In the asymmetric unit of the title salt [systematic name: 2,4-diamino-5-(4-Chlorophenyl)-6-ethyl-pyrimidin-1-ium pyri-dine-3-sulfonate], C12H14N4Cl+·C 5H4NSO3-, there are two independent pyrimethaminium cations and two 3-pyridine sulfonate anions. Each sulfonate group inter-acts with the corresponding protonated pyrimidine ring through two N - H⋯O hydrogen bonds, forming a cyclic hydrogen-bonded bimolecular R 22(8) motif. Even though the primary mode of association is the same, the next higher level of supra-molecular architectures are different due to different hydrogen-bonded networks.
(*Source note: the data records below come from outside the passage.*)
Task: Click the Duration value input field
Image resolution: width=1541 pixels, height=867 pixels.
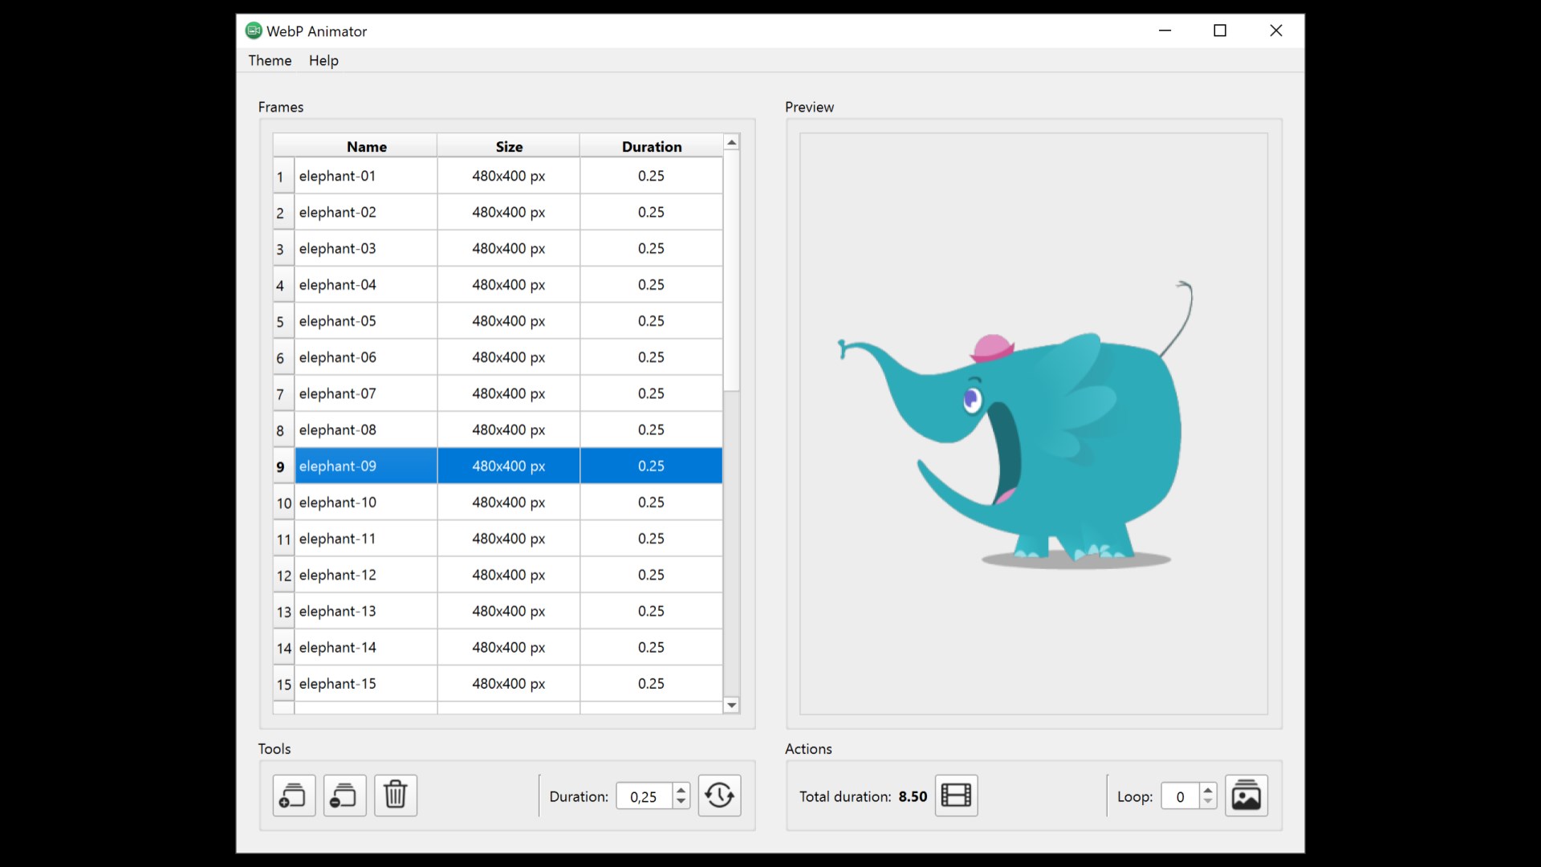Action: point(644,796)
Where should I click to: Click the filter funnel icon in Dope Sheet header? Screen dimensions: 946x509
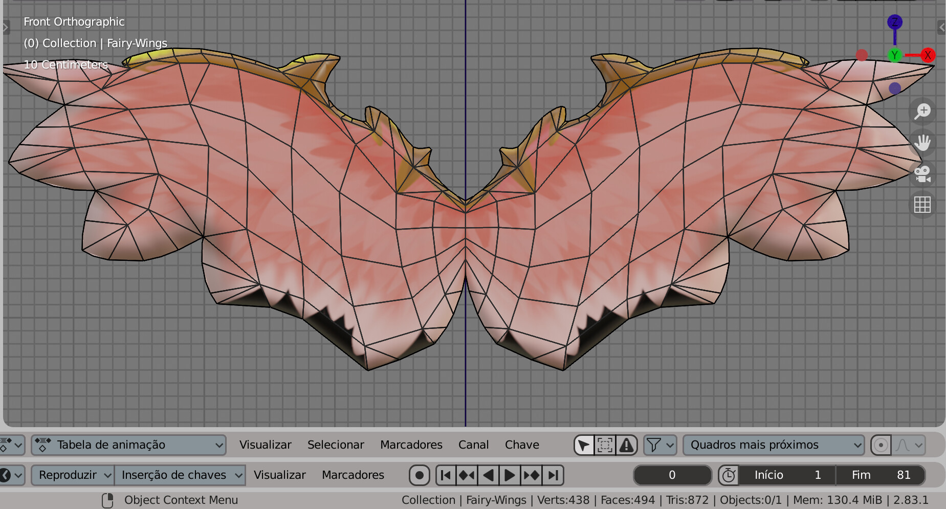655,445
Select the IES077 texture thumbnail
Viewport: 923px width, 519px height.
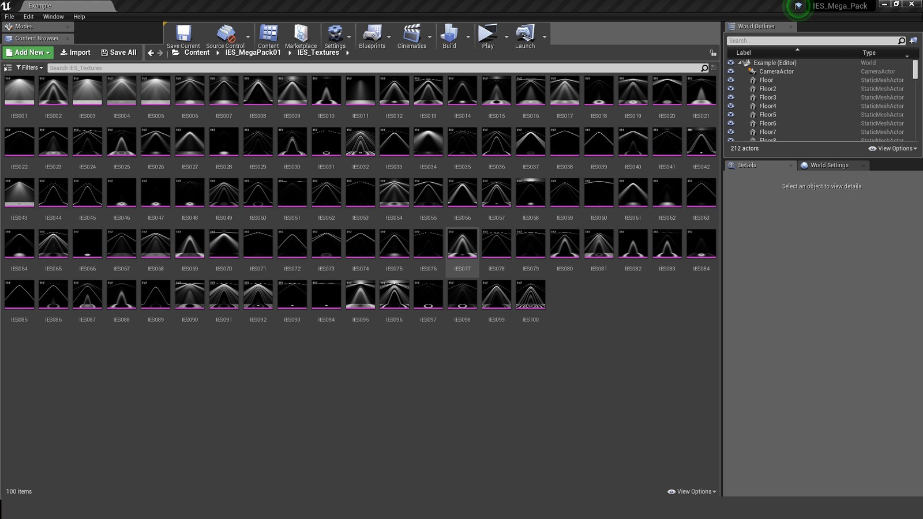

In one of the independent molecules in the asymmetric unit, the pyrimethamine cation is paired centrosymmetrically through N - H⋯N hydrogen bonds, generating an R 22(8) ring motif. In the other molecule, the pyrimethamine cation does not form any base pairs; instead it forms hydrogen bonds with the 3-pyridine sulfonate anion. The structure is further stabilized by C - H⋯O, C - H⋯N and π-π stacking [centroid-centroid distance = 3.9465 (13) Å] inter-actions.